La séquence se déroule sur fond de musique classique en voix off, entrecoupé d’une interview du commissaire de l’exposition Carel Van Tuyll, Chef du département des Arts graphiques du Louvre depuis 2005. Ce dernier, spécialiste des dessins italiens, est l’ancien conservateur du musée Teyler de Harleem qui a coorganisé l’exposition et prêté de nombreuses œuvres, rarement exposées jusqu’à lors.
On peut y suivre pour la première fois l’intégralité de sa carrière. Tandis qu’il éclaire le parcours de l’artiste, issu d’une famille modeste et à l’origine apprenti pâtissier ou peut-être ornementiste d’après ses biographes, la caméra tourne et montre la scénographie conçue pour la rétrospective ainsi que de nombreuses œuvres, tant des tableaux que des dessins, souvent moins connus. On y apprend son parcours, sa découverte de l’Italie grâce au fameux tour d’Italie, étape majeure de la formation de tout apprenti peintre. On sait que le Lorrain n’a pas bénéficié d’une éducation très poussée et que c’est la fréquentation assidue de peintres et la découverte de Rome et de sa campagne qui ont contribué à sa formation. Dans la capitale italienne, il rejoint un groupe de peintres nordiques et est formé par deux maîtres de la peinture de paysage, Goffredo Wals et Agostino Tassi. En une vingtaine d’années, il acquiert la maîtrise de son art et devient un peintre célèbre, travaillant aussi bien pour la noblesse ou la papauté que pour le roi d’Espagne.
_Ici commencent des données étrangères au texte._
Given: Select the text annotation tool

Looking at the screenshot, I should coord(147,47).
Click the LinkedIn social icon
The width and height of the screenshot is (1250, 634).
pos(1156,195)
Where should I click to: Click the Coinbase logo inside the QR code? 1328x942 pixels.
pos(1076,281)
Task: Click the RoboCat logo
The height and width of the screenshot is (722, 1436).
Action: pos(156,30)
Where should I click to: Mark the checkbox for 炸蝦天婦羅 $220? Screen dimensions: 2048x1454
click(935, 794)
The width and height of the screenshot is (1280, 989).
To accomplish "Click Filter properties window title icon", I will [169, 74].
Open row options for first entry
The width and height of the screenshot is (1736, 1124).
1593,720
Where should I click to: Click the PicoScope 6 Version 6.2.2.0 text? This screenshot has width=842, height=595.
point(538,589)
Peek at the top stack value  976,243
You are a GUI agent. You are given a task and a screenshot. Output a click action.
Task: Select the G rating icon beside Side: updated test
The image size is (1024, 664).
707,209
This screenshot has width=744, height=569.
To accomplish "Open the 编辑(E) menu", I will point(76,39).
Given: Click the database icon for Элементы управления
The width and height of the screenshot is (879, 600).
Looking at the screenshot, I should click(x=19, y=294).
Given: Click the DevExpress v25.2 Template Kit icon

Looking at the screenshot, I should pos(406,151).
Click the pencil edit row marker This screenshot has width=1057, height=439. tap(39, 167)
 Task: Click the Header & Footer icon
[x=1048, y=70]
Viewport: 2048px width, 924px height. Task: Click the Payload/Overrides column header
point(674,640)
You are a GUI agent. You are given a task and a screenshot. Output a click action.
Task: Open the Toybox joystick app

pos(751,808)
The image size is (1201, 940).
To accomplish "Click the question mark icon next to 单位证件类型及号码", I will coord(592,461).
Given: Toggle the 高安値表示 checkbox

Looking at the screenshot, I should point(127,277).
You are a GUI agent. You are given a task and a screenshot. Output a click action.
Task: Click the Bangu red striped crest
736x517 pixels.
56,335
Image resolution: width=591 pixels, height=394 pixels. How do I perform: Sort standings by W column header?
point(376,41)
Les images permettent de par leur qualité et le nombre de tableaux présentés de voir le travail de l’artiste, la minutie et le sens du détail évoqués par Carel Van Tuyll mais aussi de mesurer l’évolution des thématiques. Aux paysages traditionnels, pastorales et scènes de genre, succèdent les sujets issus de La Légende dorée de Jacques de Voragine tels le Port avec embarquement de Sainte Ursule datant de 1641 ou mythologiques comme Paysage avec Enée à Délos (1672). On n’y trouve pas de scènes violentes telles celles évoquant la décollation de Jean-Baptiste ou la mort d’Holopherne. Sa série des ports et des marines comme Le Port de Gênes vu de la mer (1627-1629), loin de s’inscrire dans la tradition védutiste flamande ou italienne - car trop marquée par l’artificiel et le manque de réalisme -, doit son succès au traitement de la lumière et au raffinement du dessin. Ils expliquent le succès du Lorrain en Angleterre et dans les Flandres, où ses œuvres étaient très prisées par la bourgeoisie marchande des XVIIe et XVIIIe siècles.